Get Some New Ammunition
Did I say ammunition? I may have gotten a little out-of-hand with the war metaphors. Another, perhaps more accurate way to say it might be, “Get some new tools.” Perhaps we want to set a goal to debate more mindfully, so we decide to learn a philosophical system of debate like Rapoport’s Rules to help us with that. Maybe we know we have a gap in our knowledge about climate change that always trips us up when we discuss it with deniers, so we decide to hop on over to NASA’s website and learn a few handy facts.
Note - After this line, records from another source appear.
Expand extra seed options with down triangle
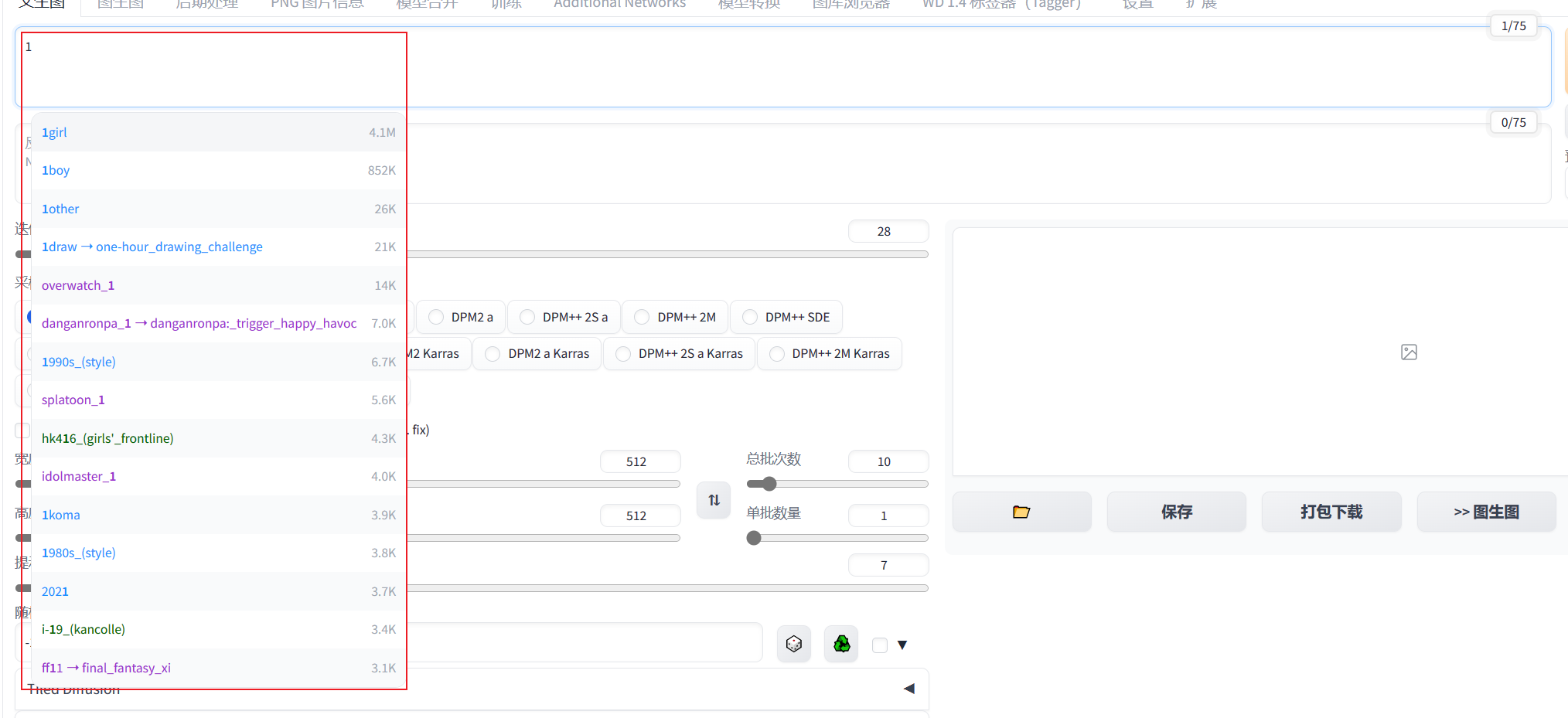This screenshot has width=1568, height=718. (902, 645)
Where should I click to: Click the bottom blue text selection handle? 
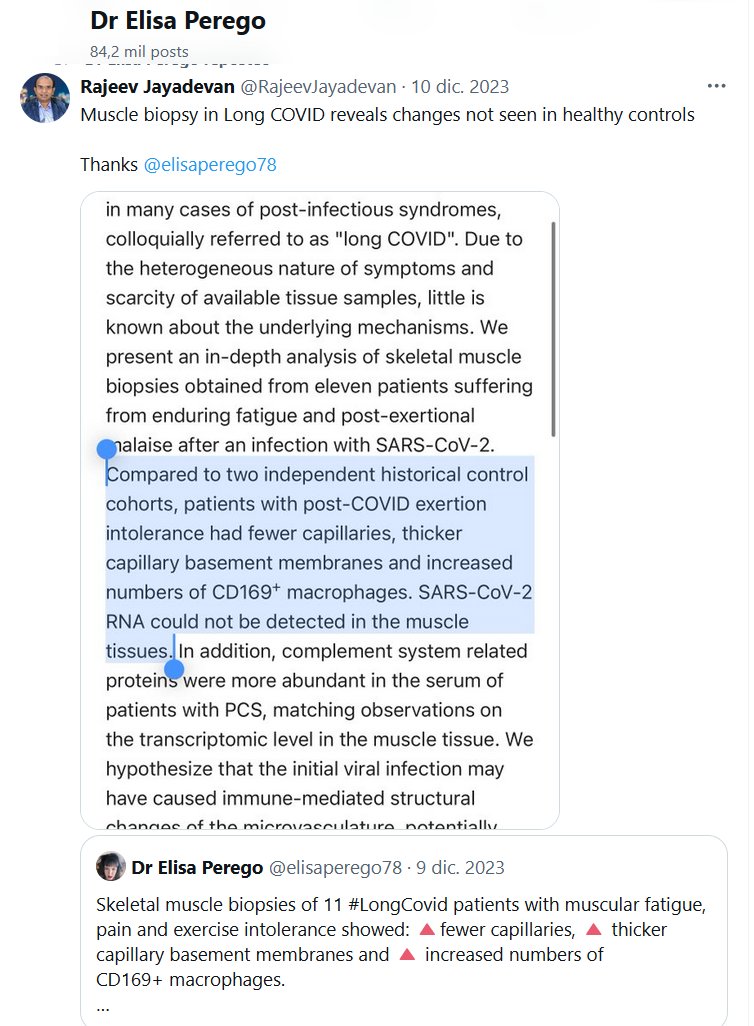click(x=174, y=668)
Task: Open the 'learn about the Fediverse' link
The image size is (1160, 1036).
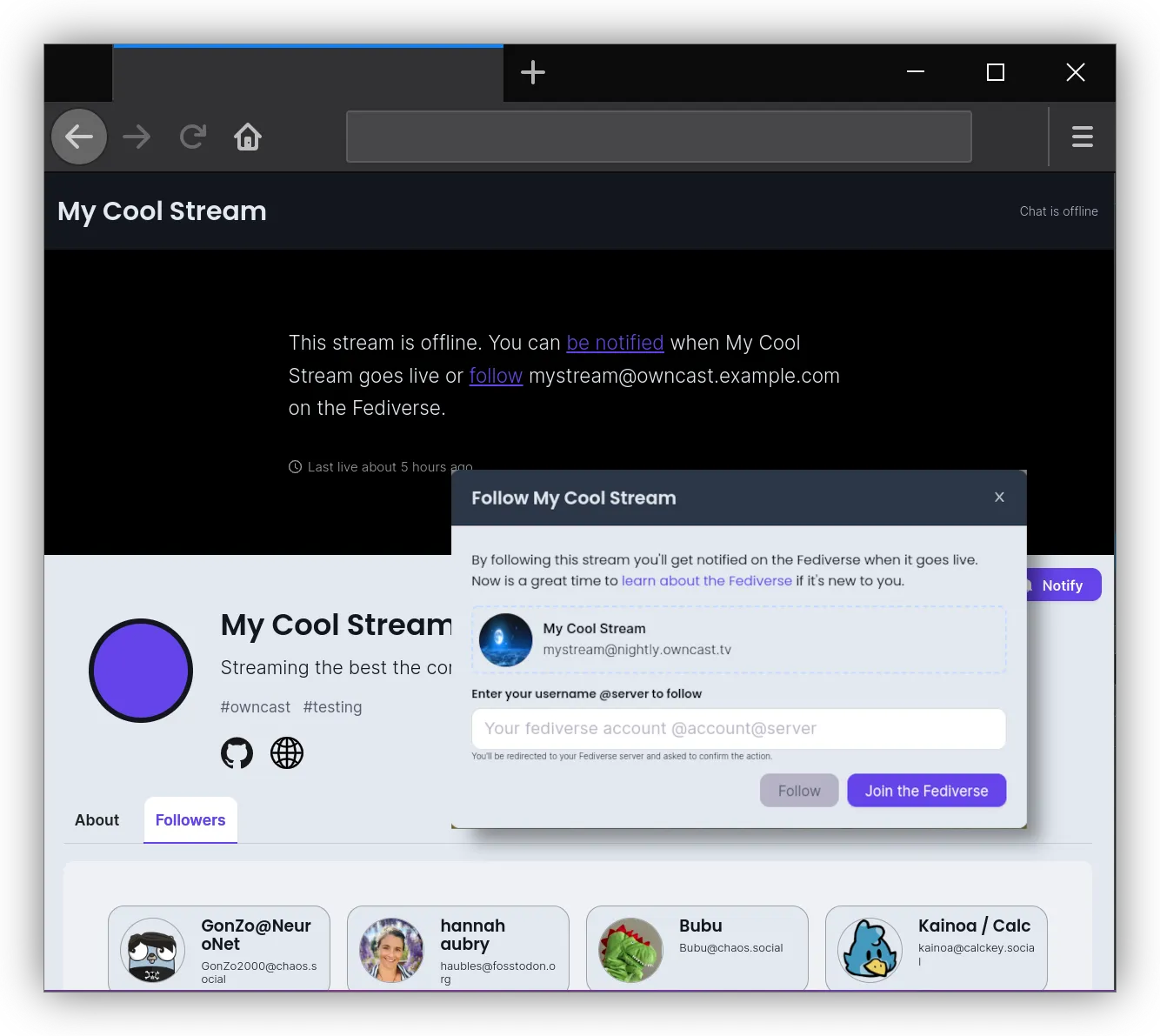Action: (706, 581)
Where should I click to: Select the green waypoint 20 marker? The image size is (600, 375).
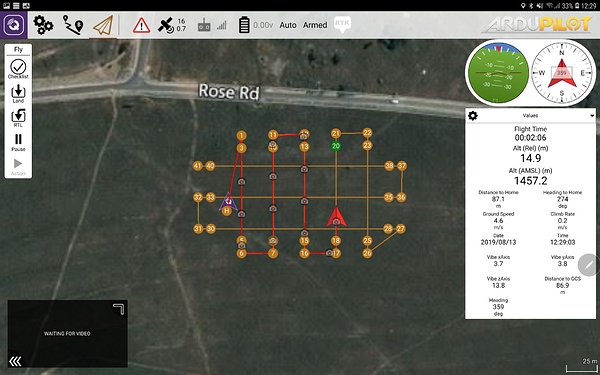(336, 146)
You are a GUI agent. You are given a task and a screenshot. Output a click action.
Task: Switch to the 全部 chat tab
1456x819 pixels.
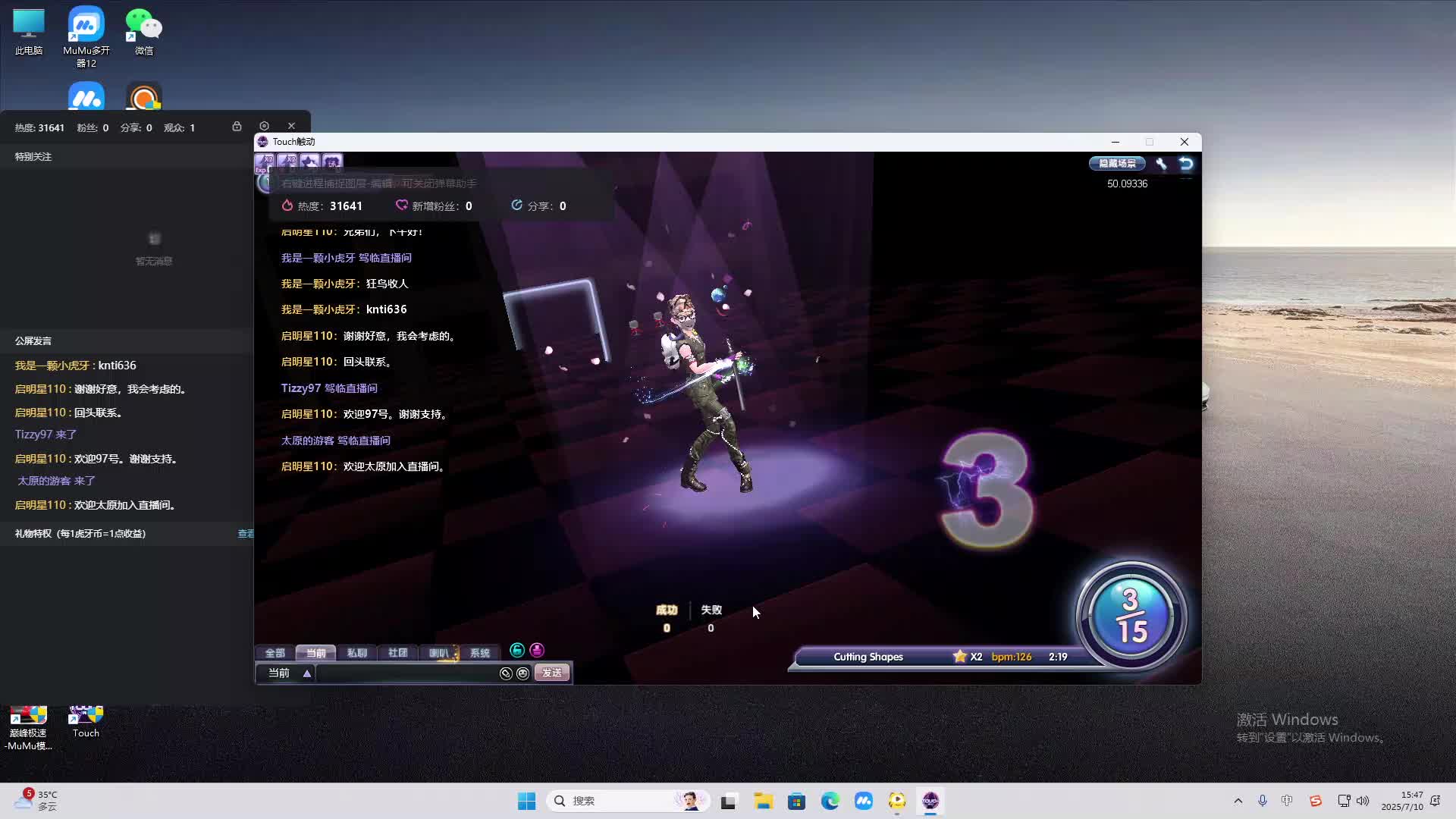coord(275,653)
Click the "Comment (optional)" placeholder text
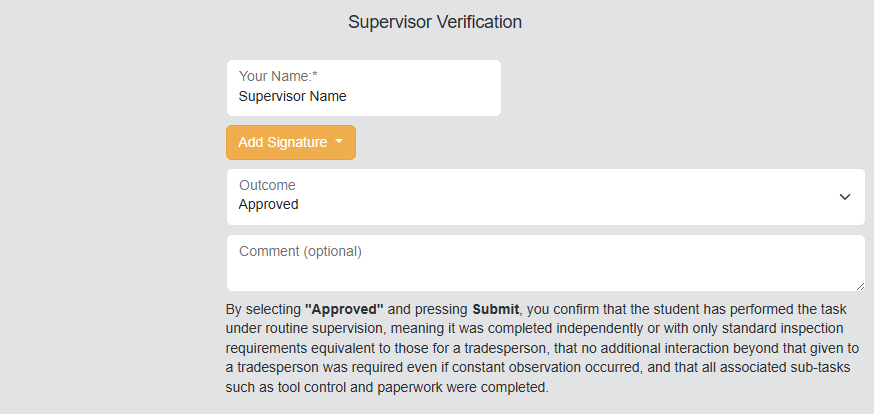Screen dimensions: 874x414 click(x=300, y=251)
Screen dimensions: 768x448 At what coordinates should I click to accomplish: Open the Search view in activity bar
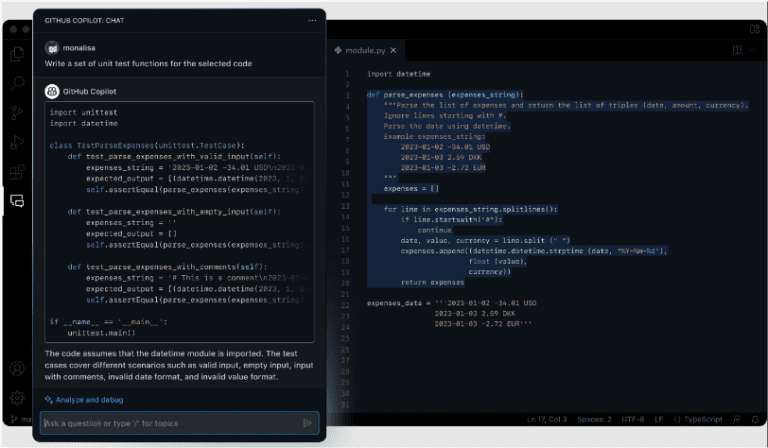click(17, 83)
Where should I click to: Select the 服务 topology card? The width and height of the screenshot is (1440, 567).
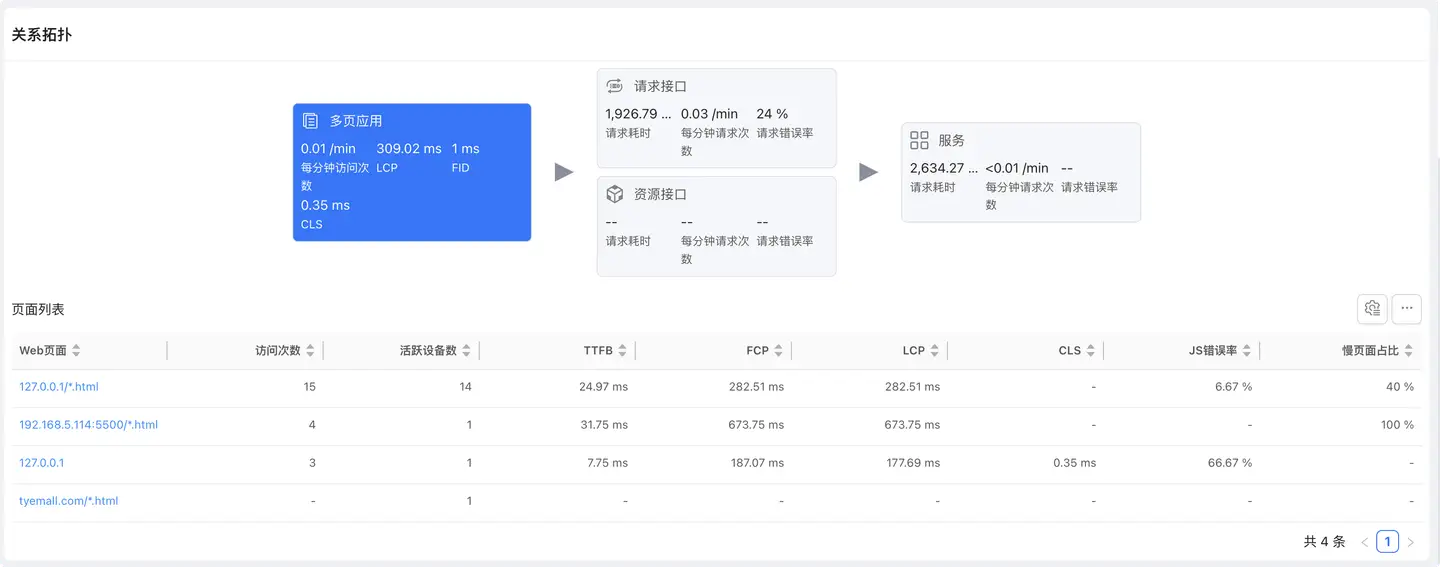coord(1020,172)
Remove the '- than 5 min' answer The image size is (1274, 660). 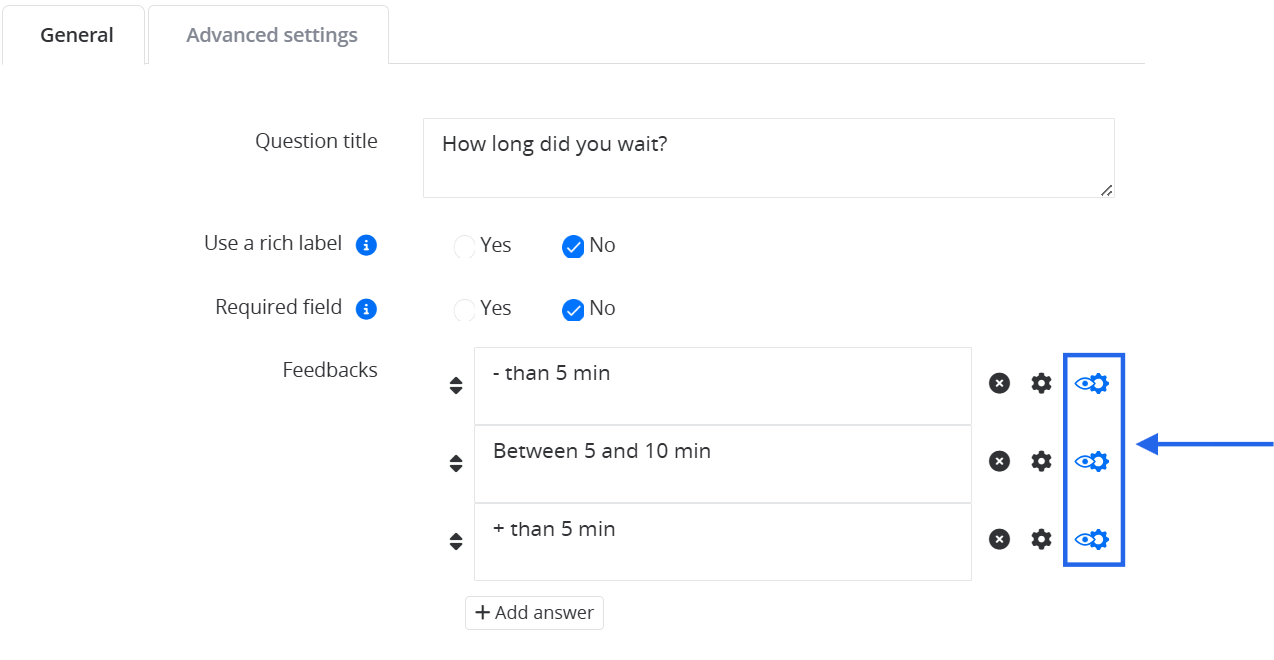tap(999, 383)
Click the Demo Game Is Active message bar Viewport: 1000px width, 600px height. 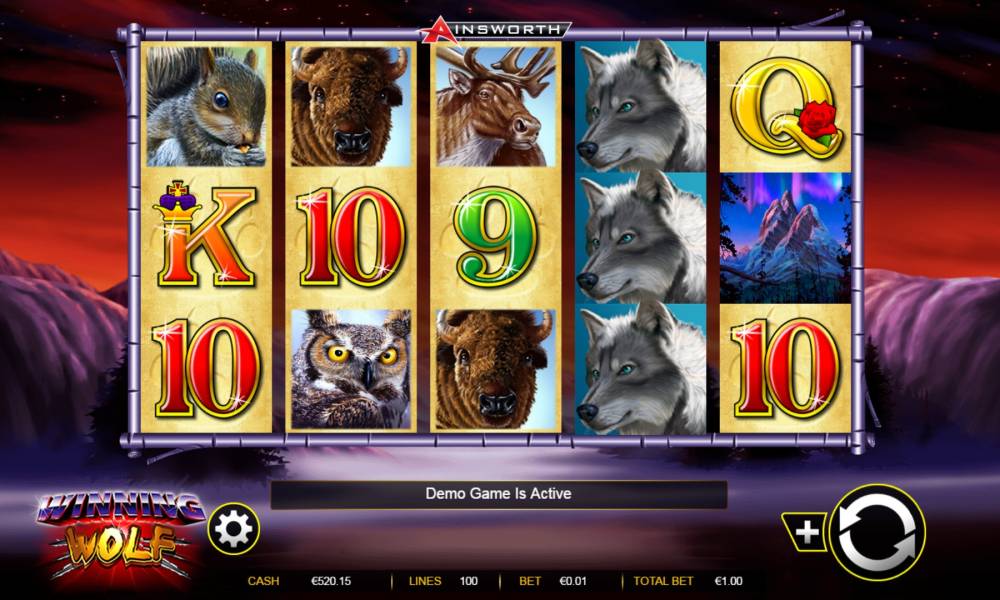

Making time to replenish our stores of knowledge can help us strengthen our resolve and feel our most confident.
“Caring for myself is not self-indulgence, it is self-preservation, and that is an act of political warfare.”~ Audre Lorde
Throw Out Some Olive Branches
I recommend this tip for the days when we are feeling strong and positive. If we feel we can do so genuinely, with an open heart, we can experience profound healing by reaching out to folks who we may have relegated to “other” status. Of course, we need to exercise caution here—as we talked about in Tip 2, not all battles can be fought and not all people are deserving of our precious energy. But, with that said, if we can identify a safe, respectful person in our world who is worth the effort, we can engage that person in dialogue with questions like, “Can you tell me how you came to feel that way?” Note: This is useless unless it can be delivered without condescension, with respect, and with a genuine, honest-to-goodness curiosity about our fellow human beings and their views (you know—the way we want others to approach us). Now, this may lead to a productive discussion that involves the other person asking us to share our views, or it may not. If it doesn’t, our goal should be to accept that, at least for the time being, and practice listening. We’ve all heard the Gandhi quote about being the change we want to see in the world. Sometimes that change is about getting out there and making our voices heard. Other times, it is about piping down, humbling ourselves, and opening up our earholes.
Remember to Laugh
Speaking of quotes, as the great Maya Angelou once said, “I don’t trust anyone who doesn’t laugh.” On the days when it feels like all we can do to keep from crying, there is no better medicine than laughter. So, here are some ways to set yourself up for success where that’s concerned. If you can afford it and it’s feasible, check out your local comedy night or club. Infuse your heady, documentary-clogged Netflix queue with a sprinkling of comedy specials. Check a David Sedaris book out of the library. Make Samantha Bee, Stephen Colbert, and John Oliver a part of your regular routine. Check out this list of awesome comics who happen to be women of color. Fill your Twitter feed with the likes of Aparna Nancherla and OhNoSheTwitn’t.
It’ll help, I promise. All of it will.